Path: utzoo!attcan!uunet!zaphod.mps.ohio-state.edu!maverick.ksu.ksu.edu!rutgers!mcdchg!motmpl!ron
From: ron@motmpl.UUCP (Ron Widell)
Newsgroups: comp.sys.m68k
Subject: Re: 68020 cache and loops
Message-ID: <1869@motmpl.UUCP>
Date: 13 Nov 90 22:31:26 GMT
References: <1990Nov7.204723.4072@Matrix.COM>
Reply-To: ron@motmpl.UUCP (Ron Widell)
Organization: Motorola Semiconductor, Minneapolis, MN.
Lines: 81

Steve Morris (srm@matrx.matrix.com) writes:
> 
> Some folks have claimed that
> 
>             Loop:
>                 ...                             ; whatever
>                 subq    #1,<count_reg>          ; decrement counter reg
>                 bne     Loop                    ; branch if not zero
> 
> 
> is faster than
> 
>             Loop:
>                 ...                             ; whatever
>                 dbra    <count_reg>,Loop        ; branch if not -1
> 
Let's examine a certain pathological case to see if this can be true.
If, in a paged/virtual memory system (which necessarily presumes the use of a
68851 PMMU or other other harware to trap page boundary violations) we have:
Logical Page N, physically resident----------------------------------
|             Loop:
|                 ...                             ; whatever
|                 dbra    <count_reg>,Loop        ; branch if not -1
---------------------------------------------------------------------
Logical Page N+1, not physically resident----------------------------
|                 instruction logically following dbra (via PC increment)
---------------------------------------------------------------------
We discover that a Bus Error will be generated by the PMMU (or other
hardware). However, a Bus Error exception *WILL NOT* be taken at this time;
rather the valid bit in the tag field of the cache line will be cleared. So
we can ignore exception processing as a source of overhead.
Also, since the execution unit and the bus controller are pretty well decoupled,
and neither of the branch instructions will generate any bus traffic; the
branch will complete and the sequencer will issue the next instruction (the
top of the loop) while the prefetch to non-resident memory is taking place;
IFF the branch is < 256 bytes (we'll discuss the other case later). Thus, the
prefetch does not stall the pipe, so (counting cycles) we find from the manual
that the relevant instructions times are:
                   Best Case           Cache Case             Worst Case
subq.w #1,Dn           0                    2                      3
bne Loop (taken)       3                    6                      9
vs.
dbra Dn,Loop           3                    6                      9

It is much more likely that the dbra instruction can take advantage of overlap
due to bus activity from a previous instruction, since any overlap in the
first case would really show up during the subq instruction (and the I-pipe
is only 3 words deep). Thus for cases where the loop fits entirely in cache,
I would expect case #2 to be at least as fast as #1, perhaps faster.

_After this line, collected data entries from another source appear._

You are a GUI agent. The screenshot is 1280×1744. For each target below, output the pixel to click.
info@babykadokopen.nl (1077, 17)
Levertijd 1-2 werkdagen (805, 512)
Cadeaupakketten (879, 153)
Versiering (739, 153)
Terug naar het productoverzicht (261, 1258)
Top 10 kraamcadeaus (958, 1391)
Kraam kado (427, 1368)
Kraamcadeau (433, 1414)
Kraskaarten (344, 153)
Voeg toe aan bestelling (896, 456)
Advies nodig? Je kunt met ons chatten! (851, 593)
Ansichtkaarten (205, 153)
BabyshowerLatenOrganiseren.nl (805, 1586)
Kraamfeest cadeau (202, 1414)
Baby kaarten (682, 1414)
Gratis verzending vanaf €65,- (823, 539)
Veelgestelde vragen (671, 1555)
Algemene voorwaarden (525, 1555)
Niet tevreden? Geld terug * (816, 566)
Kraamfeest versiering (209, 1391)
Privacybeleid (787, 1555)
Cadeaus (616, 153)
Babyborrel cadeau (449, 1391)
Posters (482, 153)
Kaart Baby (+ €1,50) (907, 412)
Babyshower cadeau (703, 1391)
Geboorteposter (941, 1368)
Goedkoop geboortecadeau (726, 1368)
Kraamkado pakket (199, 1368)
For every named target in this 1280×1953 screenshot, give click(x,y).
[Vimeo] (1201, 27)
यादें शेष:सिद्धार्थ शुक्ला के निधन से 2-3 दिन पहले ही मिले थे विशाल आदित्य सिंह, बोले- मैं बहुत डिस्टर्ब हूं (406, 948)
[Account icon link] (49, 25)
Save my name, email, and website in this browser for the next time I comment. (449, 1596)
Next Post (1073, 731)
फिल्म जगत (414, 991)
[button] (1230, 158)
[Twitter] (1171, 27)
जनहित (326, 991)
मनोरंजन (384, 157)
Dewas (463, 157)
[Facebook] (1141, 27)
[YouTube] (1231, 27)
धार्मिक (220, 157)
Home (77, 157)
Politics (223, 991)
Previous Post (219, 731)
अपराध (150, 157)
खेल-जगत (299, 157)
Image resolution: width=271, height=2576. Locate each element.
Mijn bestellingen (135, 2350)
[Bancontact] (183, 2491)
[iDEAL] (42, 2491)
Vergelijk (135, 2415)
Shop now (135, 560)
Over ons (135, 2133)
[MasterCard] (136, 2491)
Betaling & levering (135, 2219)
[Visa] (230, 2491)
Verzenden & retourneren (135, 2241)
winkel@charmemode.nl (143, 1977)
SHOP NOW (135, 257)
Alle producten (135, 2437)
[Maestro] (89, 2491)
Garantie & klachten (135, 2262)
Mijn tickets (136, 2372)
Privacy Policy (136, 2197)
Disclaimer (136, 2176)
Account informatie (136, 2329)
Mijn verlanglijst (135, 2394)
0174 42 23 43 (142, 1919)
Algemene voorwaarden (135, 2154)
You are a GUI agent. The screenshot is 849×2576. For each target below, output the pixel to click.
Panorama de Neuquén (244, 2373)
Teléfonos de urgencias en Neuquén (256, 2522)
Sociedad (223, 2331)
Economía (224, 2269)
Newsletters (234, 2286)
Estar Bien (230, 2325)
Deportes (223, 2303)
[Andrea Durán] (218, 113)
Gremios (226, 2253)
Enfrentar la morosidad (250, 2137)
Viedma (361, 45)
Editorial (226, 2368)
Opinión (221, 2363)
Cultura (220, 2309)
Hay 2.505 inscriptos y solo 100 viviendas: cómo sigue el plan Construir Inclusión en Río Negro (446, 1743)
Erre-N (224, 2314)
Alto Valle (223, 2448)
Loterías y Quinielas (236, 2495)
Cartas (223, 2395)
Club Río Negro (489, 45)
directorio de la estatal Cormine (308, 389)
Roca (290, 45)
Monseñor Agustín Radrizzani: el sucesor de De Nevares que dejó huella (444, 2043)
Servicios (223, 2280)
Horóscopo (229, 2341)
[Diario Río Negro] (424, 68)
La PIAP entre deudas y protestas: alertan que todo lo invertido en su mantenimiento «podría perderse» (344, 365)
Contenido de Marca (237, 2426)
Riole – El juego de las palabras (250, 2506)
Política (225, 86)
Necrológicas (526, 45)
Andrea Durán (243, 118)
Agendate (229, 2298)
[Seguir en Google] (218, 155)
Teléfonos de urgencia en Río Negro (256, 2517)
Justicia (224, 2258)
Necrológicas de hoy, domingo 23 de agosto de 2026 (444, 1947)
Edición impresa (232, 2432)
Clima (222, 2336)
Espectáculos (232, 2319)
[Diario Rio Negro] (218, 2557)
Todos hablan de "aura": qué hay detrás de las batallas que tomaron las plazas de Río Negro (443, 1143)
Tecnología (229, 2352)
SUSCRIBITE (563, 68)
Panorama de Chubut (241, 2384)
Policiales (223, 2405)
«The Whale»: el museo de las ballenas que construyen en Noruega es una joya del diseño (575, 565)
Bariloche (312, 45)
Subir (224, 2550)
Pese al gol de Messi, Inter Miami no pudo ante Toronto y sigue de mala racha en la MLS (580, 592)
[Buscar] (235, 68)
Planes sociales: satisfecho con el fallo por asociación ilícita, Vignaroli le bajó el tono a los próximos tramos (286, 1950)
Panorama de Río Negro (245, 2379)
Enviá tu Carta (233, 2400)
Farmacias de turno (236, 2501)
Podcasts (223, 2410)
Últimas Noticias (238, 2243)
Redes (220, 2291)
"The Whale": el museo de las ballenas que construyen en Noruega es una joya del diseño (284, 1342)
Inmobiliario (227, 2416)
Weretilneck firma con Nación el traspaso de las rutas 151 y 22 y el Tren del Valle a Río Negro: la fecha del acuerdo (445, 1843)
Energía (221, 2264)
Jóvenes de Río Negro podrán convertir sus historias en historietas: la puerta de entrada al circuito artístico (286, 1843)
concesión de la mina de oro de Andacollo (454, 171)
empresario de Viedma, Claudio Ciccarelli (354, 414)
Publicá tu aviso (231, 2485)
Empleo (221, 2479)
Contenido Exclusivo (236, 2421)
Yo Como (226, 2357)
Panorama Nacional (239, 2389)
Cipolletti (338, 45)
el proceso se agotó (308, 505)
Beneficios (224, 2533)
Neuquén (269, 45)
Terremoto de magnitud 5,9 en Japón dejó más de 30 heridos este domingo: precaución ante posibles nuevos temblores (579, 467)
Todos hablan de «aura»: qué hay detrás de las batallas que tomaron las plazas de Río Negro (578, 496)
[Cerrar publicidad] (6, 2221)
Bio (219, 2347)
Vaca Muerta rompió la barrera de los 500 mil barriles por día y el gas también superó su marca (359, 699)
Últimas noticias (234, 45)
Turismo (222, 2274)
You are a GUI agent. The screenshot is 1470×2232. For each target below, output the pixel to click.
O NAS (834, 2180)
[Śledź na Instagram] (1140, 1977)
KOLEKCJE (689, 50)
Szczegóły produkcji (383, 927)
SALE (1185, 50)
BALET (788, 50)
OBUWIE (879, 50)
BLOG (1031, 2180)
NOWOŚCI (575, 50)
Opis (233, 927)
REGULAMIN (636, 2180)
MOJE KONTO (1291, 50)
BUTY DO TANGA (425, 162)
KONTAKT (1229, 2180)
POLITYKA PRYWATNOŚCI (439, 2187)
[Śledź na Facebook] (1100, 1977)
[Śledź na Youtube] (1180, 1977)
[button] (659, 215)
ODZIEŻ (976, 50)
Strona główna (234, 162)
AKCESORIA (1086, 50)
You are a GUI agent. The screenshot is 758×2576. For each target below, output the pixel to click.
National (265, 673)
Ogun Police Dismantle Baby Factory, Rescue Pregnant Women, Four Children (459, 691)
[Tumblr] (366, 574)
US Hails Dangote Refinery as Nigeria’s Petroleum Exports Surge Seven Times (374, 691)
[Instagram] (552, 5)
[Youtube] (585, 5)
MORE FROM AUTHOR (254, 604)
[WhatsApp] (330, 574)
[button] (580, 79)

In those cases where the loop *DOES NOT* fit entirely in cache, we will have
additional latency for both cases because we will wait for the prefetch cycle
to complete (via the *BERR signal) prior to initiating the fetch for the
instruction at the top of the loop. Note that in this example we will get a
page fault inside the loop for case #1, rather than after the loop as in case
#2. Here I would really expect #1 to be slower, as we *WILL* do Bus Error
exception processiong. Also note that *BOTH* instructions have prefetch, not
just dbra.
> 
> because the next instruction following the 'dbra' instruction
> is always prefetched by the 68020 (and never cached).
> 
Prefetching is always occurring on the 68020 (assuming memory bandwidth is
available), except when you use the 'sync' instruction (officially known as
NOP). And if a valid access to memory occurs, the instruction is cached,
provided the cache is enabled both by hardware and software.

An additional case where #1 may be faster is where the branch displacement is
such that we can use a byte (seven bits plus sign) displacement value. But
this was not suggested by your example.

> Can someone shed some light on this?
>
Hopefully, this helped.

Regards,
-- 
Ron Widell, Field Applications Eng.	|UUCP: {...}mcdchg!motmpl!ron
Motorola Semiconductor Products, Inc.,	|Voice:(612)941-6800
9600 W. 76th St., Suite G		| I'm from Silicon Tundra,
Eden Prairie, Mn. 55344 -3718		| what could I know?